Du rap sur des instrus bruitistes…  une alchimie qui fonctionne ici à merveille. Il y a deux types d’alchimie en musique, celle, stylistique, qui consiste à mélanger des éléments de styles divers, et l’autre, que l’on pourrait définir comme la « musicalité », l’art de faire de ce mélange quelque chose qui va fonctionner plus ou moins bien. L’alchimie stylistique de cet album est particulièrement efficace et pertinente, car on a plus que jamais besoin, lorsque le hip-hop se fait un peu trop lisse et consensuel, de rappeurs qui se radicalisent pour continuer à porter haut le flambeau d’un rap insoumis et original. Pour autant, le « bruitisme », ce n’est pas nouveau… il y a tout juste un siècle, en mars 1913, Luigi Russolo publiait L’art des Bruits, manifeste du mouvement futuriste italien. Parler sur des musiques non tonales et agressives, c’est encore un peu plus ancien, il faut remonter quelques années avant, avec Schönberg (« Sprechgesang » (parler-chanté) et musique expressionniste). Mais, bien entendu, la comparaison avec Clipping s’arrête là, il s’agit de deux époques et deux univers musicaux très différents. Précisons aussi que Clipping ne sont pas non plus les tous premiers à faire du rap bruitiste… mais eux le font particulièrement bien.

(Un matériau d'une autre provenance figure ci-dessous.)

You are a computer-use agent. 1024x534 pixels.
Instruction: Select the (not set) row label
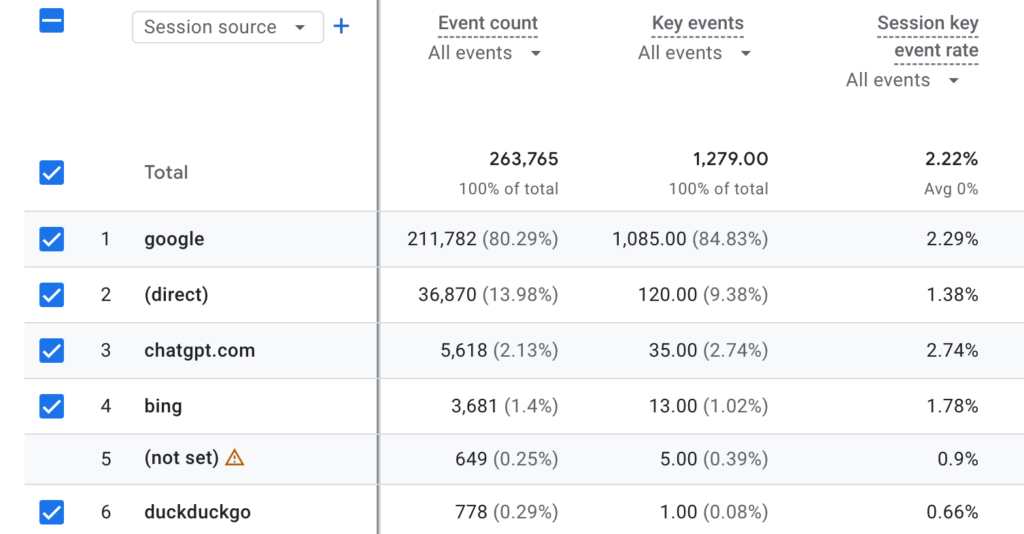click(x=181, y=458)
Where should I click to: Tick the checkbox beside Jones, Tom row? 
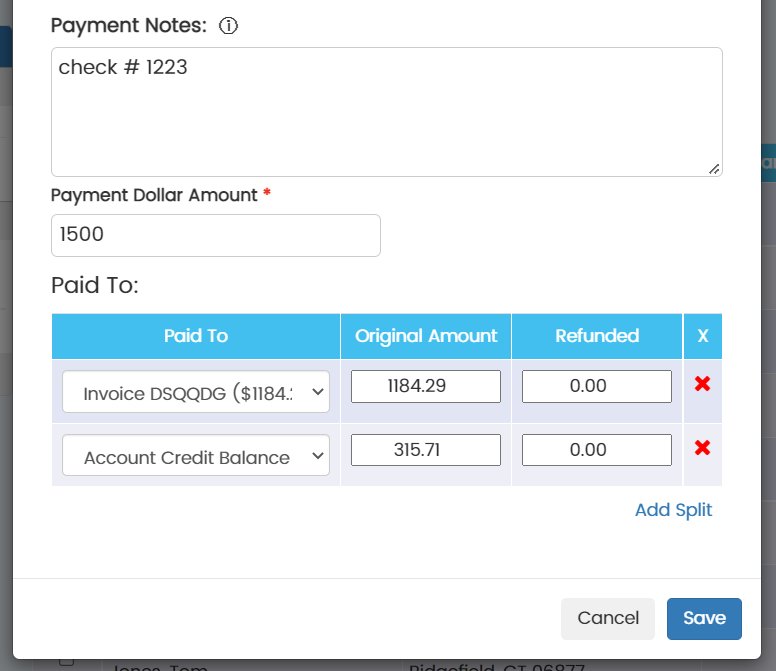[x=67, y=661]
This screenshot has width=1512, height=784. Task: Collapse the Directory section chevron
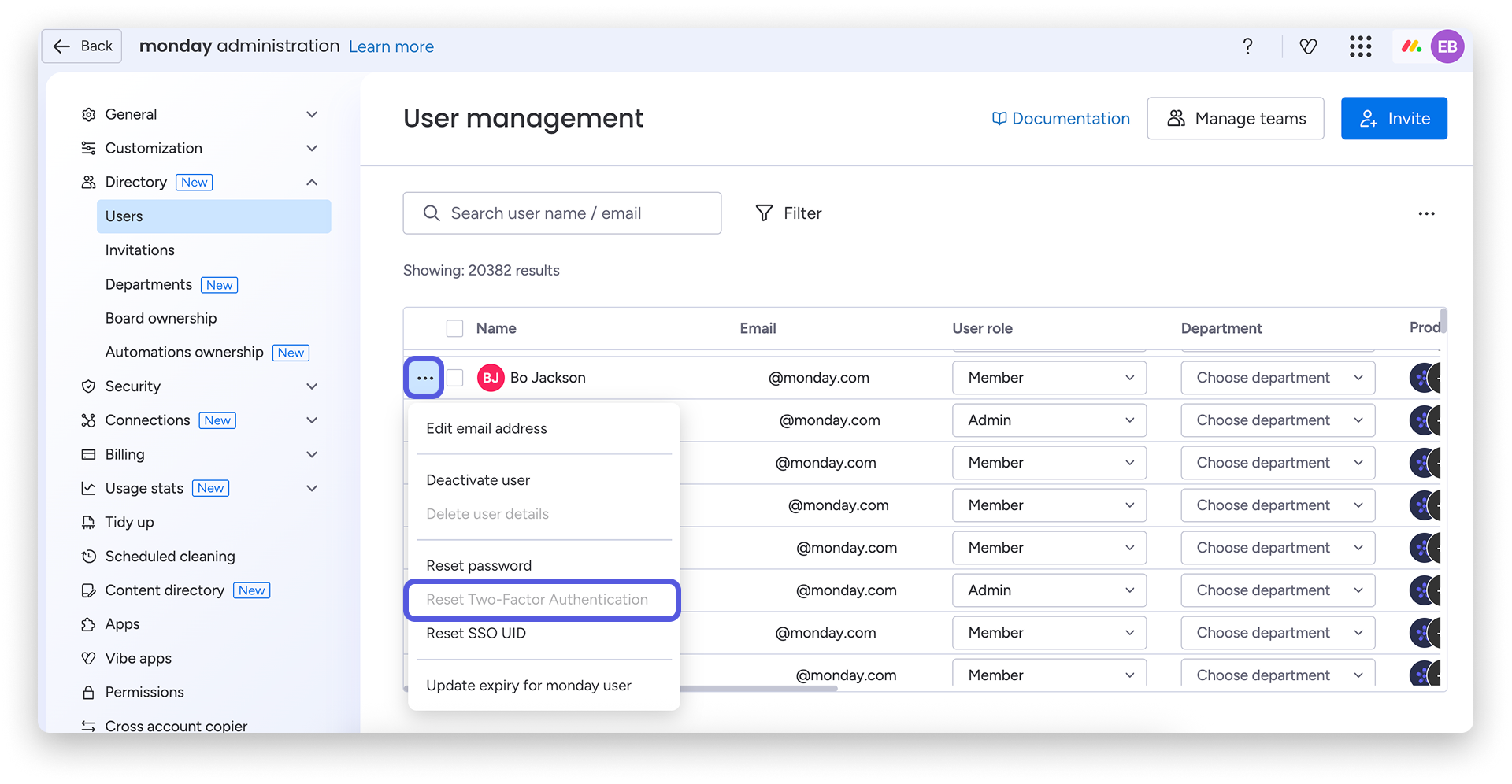[x=312, y=183]
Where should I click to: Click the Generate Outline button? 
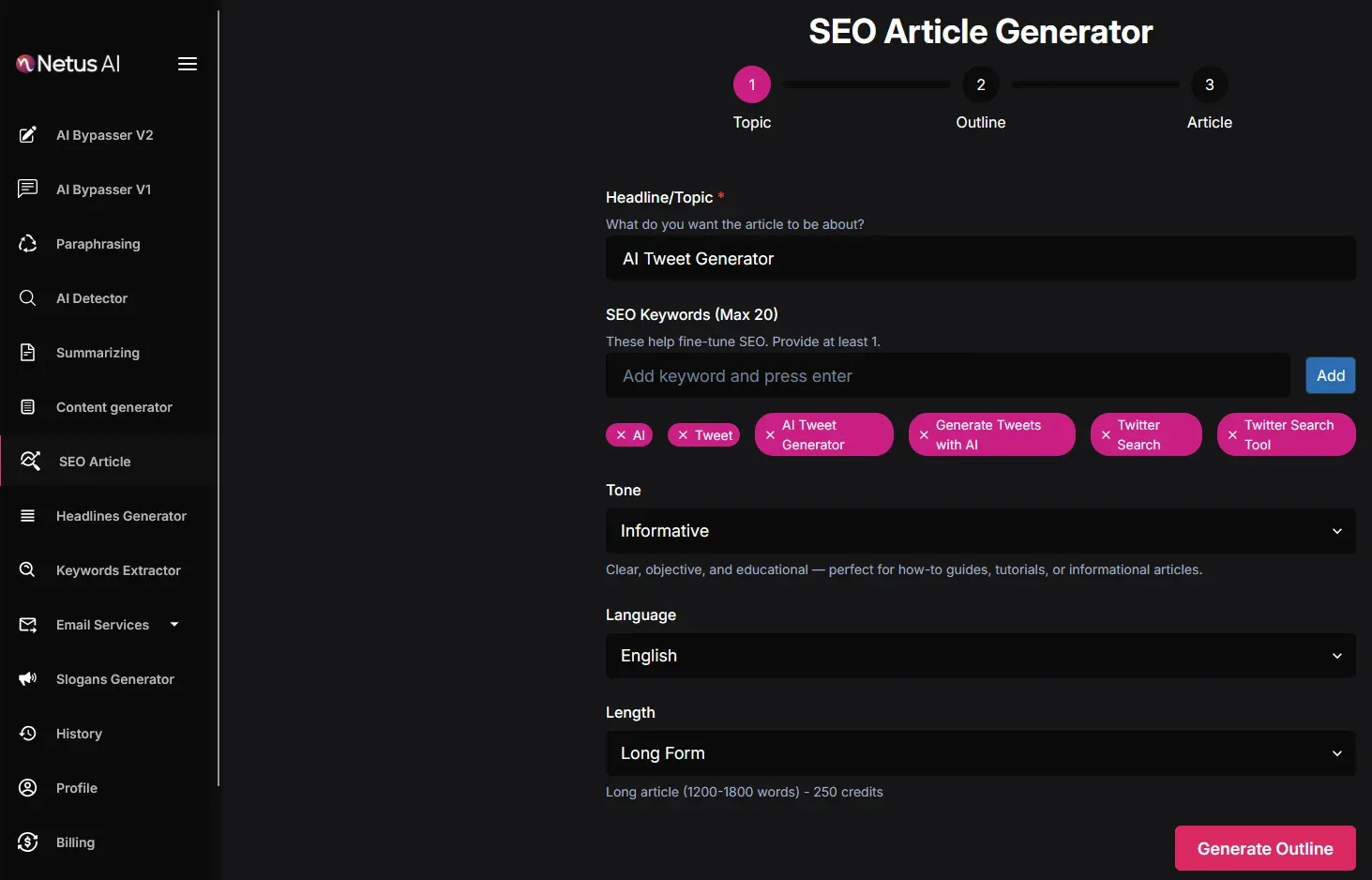[1265, 848]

La 2° forme d’alchimie musicale… peut se diviser en deux. En premier lieu, la manière d’agencer des sonorités / styles / éléments musicaux, ce qui est encore remarquable chez Clipping, car il ne s’agit pas de « rap bruitiste » où les textes seraient hurlés sur un déluge de bruits, c’est bien plus subtil et « musical », puisque la voix est claire, c’est du vrai rap, avec un excellent flow, du groove, une scansion incantatoire et accrocheuse, le tout ponctué par de brèves et intenses instrus bruitistes. Enfin, dernier stade de cette alchimie, le plus subjectif mais aussi le plus important, le fait que tout cela fonctionne ou pas. Le plus important, car après tout, n’importe quel abruti peut faire du rap sur du bruit… ça ne devient véritablement intéressant que si les compositions et l’interprétation sont bien foutues et convaincantes, ce qui est le cas ici. Je suis souvent sceptique face aux musiques dites expérimentales ou bruitistes, car le geste artistique qui consiste à faire des musiques purement dissonantes n’est, depuis longtemps, plus une fin en soi. La musique atonale existe depuis plus d’un siècle, elle était un geste radical, surprenant, dérangeant…  mais en 2013, elle n’a plus rien de novateur. Le bruit pour le bruit, la dissonance pour la dissonance (ce qui n’était déjà pas le cas chez Schönberg, dont la musique très riche et complexe ne peut se réduire à cela), on connaît, et il n’est pas plus possible de s’en contenter maintenant que de se contenter actuellement du caractère « abstrait » d’un tableau pour s’extasier.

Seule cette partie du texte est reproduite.